Я часто представляла его забытым божеством исчезнувшего много веков назад культа. Божеством настолько древним, что пепел его последних жрецов давным-давно обернулся пылью, гоняемой ветрами над просторами Империи от ядовитых вод Mare Balticum
[10] до выжженных радиацией и солнцем пустынь Востока. Древние божества не умирают, как не может умереть пространство или время — забытые всем живущим, никчемные и лишние для этого мира, они медленно догнивают у обочины жизни, провожая случайных путников безразличным взглядом запавших глаз.
Таким был и Нант. Огромная развалившаяся туша, бездушная и непоколебимая, древняя как само солнце и равнодушная, как старое болото. Это божество умирало, умирало давно и было обречено умирать вечно, пока существует Империя и пока существует сам человек. Когда-то оно было сильно и полно жизни, но теперь оно ссохлось, съежившись внутри своего непробиваемого каменного панциря, и в его внутренностях пировали паразиты и падальщики.

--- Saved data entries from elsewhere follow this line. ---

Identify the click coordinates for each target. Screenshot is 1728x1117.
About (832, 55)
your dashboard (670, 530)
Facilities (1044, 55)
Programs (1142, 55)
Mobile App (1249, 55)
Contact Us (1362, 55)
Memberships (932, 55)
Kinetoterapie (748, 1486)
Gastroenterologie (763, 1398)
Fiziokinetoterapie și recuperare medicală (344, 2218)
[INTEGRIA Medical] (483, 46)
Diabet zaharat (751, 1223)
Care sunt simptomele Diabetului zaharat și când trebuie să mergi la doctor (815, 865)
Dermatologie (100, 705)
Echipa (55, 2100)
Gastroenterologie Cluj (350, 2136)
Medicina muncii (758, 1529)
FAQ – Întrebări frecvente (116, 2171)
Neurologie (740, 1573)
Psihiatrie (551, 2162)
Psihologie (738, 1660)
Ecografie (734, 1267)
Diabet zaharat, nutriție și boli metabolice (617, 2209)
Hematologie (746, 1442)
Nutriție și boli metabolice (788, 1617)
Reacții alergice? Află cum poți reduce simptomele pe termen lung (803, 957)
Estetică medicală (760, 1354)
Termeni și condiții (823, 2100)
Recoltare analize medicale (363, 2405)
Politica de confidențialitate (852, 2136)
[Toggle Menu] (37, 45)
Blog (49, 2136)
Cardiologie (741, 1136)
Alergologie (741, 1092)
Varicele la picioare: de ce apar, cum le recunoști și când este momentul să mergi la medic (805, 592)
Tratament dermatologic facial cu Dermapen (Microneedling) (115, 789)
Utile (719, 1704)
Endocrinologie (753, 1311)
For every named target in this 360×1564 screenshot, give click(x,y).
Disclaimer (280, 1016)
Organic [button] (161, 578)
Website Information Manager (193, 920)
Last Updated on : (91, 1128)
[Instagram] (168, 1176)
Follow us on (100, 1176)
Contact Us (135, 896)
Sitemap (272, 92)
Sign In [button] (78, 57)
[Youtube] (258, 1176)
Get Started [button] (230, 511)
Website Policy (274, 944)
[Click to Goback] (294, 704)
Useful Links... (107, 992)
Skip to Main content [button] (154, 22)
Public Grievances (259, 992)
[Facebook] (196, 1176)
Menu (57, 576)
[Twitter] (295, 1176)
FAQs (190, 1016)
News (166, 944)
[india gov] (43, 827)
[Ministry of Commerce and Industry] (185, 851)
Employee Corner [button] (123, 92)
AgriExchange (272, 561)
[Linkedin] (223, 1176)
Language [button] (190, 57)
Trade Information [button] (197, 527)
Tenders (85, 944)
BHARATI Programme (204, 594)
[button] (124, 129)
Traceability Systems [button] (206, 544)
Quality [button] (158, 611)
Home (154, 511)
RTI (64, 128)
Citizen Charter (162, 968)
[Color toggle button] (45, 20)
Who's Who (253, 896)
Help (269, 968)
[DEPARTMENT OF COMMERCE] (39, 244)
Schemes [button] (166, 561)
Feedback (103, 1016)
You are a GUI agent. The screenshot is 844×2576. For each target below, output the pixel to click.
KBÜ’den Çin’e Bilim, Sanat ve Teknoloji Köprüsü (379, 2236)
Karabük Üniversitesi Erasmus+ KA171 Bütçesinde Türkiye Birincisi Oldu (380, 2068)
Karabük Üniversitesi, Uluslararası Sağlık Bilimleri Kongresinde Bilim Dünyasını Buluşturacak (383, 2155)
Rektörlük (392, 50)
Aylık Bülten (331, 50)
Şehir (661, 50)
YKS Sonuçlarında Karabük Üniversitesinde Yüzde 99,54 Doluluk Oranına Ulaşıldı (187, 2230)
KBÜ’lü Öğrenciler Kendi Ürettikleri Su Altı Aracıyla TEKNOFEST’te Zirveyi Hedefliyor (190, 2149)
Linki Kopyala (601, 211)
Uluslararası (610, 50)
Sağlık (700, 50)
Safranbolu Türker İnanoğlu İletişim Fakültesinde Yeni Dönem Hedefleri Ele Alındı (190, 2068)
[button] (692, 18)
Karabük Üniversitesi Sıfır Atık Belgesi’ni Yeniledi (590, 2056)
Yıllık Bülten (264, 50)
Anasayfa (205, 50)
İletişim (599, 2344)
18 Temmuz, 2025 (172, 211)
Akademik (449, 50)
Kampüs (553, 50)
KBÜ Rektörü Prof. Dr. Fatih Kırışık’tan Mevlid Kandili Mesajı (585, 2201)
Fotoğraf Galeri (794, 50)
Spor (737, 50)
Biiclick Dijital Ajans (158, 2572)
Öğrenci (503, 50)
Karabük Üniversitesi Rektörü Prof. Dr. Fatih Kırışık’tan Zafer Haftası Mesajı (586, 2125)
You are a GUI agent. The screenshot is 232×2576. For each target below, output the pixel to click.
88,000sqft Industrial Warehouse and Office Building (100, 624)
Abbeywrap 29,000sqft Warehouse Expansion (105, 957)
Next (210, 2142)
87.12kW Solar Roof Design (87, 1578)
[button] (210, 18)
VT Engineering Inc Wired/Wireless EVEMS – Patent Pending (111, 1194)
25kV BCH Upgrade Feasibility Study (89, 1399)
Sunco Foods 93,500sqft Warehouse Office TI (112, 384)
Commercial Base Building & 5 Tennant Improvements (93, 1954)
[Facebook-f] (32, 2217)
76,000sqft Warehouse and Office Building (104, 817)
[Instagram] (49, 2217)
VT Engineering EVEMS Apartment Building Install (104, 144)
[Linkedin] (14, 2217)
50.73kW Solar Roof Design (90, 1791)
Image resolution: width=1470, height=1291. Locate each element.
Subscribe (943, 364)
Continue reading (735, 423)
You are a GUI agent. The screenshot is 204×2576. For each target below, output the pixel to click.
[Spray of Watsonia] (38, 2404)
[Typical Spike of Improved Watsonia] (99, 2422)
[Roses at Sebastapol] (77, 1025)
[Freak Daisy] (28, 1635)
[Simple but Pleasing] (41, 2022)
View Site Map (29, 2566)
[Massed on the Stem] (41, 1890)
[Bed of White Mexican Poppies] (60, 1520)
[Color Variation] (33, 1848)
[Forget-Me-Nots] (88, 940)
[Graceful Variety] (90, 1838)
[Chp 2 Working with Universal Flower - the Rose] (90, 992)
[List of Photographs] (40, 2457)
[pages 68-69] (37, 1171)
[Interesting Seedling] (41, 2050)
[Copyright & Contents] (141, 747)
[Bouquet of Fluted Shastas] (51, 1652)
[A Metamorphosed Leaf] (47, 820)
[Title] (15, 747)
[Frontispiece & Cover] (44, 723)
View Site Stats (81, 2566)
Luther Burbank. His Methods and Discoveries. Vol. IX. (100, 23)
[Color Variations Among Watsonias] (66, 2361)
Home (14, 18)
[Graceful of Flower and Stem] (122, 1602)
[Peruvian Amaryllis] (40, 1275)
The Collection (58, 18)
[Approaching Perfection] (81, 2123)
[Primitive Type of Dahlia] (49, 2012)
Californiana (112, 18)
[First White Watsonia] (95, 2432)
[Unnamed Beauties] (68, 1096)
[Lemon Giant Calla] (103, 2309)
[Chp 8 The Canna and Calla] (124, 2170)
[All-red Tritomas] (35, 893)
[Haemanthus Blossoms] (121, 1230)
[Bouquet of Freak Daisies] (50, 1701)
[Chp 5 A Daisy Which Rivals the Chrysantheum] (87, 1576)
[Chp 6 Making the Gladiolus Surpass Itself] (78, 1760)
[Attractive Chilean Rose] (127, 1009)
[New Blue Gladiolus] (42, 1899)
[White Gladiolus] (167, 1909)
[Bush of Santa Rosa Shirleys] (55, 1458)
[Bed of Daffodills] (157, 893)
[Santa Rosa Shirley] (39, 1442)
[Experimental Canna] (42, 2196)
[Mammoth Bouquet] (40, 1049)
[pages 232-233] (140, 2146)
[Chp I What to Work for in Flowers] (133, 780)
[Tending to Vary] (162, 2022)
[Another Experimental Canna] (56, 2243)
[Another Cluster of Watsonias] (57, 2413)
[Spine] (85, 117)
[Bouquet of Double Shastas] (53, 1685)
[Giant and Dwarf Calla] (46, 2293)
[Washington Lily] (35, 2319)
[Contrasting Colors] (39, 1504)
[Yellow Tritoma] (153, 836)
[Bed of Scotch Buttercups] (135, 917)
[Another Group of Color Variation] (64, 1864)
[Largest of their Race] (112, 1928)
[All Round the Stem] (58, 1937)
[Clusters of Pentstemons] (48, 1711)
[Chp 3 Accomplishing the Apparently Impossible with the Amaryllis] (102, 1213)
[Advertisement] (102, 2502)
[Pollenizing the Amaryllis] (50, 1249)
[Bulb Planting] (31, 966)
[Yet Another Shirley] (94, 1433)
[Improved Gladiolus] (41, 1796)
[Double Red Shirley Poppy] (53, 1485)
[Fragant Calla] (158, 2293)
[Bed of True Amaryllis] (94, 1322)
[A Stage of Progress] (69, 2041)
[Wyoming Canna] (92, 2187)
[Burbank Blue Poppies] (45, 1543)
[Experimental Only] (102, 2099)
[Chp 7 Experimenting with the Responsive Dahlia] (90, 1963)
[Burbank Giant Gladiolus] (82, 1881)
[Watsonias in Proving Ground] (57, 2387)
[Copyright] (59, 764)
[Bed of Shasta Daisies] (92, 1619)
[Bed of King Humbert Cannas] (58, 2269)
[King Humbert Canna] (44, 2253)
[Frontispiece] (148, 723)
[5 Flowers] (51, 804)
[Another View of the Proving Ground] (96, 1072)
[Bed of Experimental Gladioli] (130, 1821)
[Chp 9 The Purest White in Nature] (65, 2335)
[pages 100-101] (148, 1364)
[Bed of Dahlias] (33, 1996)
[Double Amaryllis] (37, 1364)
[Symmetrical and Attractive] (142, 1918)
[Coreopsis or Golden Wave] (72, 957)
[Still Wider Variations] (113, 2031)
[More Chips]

Его органы и спрятанные в толще камня железы все еще функционировали, выбрасывая на поверхность выделения и секреции, бурлящие где-то в недрах титанического тела. Запахи его некротических процессов были здесь воздухом, а звуки — ритмом жизни. Застарелый гной бил мутными потоками щелочной жижи, вырывающимися из кожевенных мастерских и целлюлозных фабрик. Старая лимфа собиралась в выбоинах мостовой — серая тяжелая дождевая вода, казавшаяся настолько густой, что непонятно было, как она способна была испаряться. Уличные трубы надрывно гудели, направляя и перекачивая тонны старческой крови. Не стенах домов слизкой капелью дезинфектанта выступал холодный липкий пот. Кубометры обжигающей смегмы пульсировали в глубине трактиров и публичных домов.
Этот город был обречен бесконечно умирать и бесконечно оставаться в живых, кормя и согревая миллионы копошащихся в нем насекомых. Когда-то грозное и властное божество, сотрясавшее небо, теперь было лишь пристанищем для прожорливых личинок, злых мух и мелких червей.
«Если тебе не нравится Нант, значит, ты не была в Аахене», — иногда, посмеиваясь, говорил Бальдульф. Эти улицы были ему куда понятнее и ближе, чем мне, он был их крошечной клеткой-фагоцитом, блуждающей в поисках заразы. Ему понятны были хитросплетения гнилостных вен, в которых бурлила жизнь Нанта, и сложная структура выеденных изнутри костей, на которых покоилась власть Императора здесь, но в этом он ошибался — я была в Аахене.
Я бродила его тесными гулкими улочками, пахнущими кровью старых императоров и терпким вином забытых побед. Я была в торжественном и мрачном, как высокородная вдова, Ахенском Императорском соборе. В Капелле Карла Великого я вдыхала сотканный из пота, воска и ладана воздух.
Я была во многих частях Империи, и ни один путешественник или имперский ревизор не смог бы похвастаться большими познаниями.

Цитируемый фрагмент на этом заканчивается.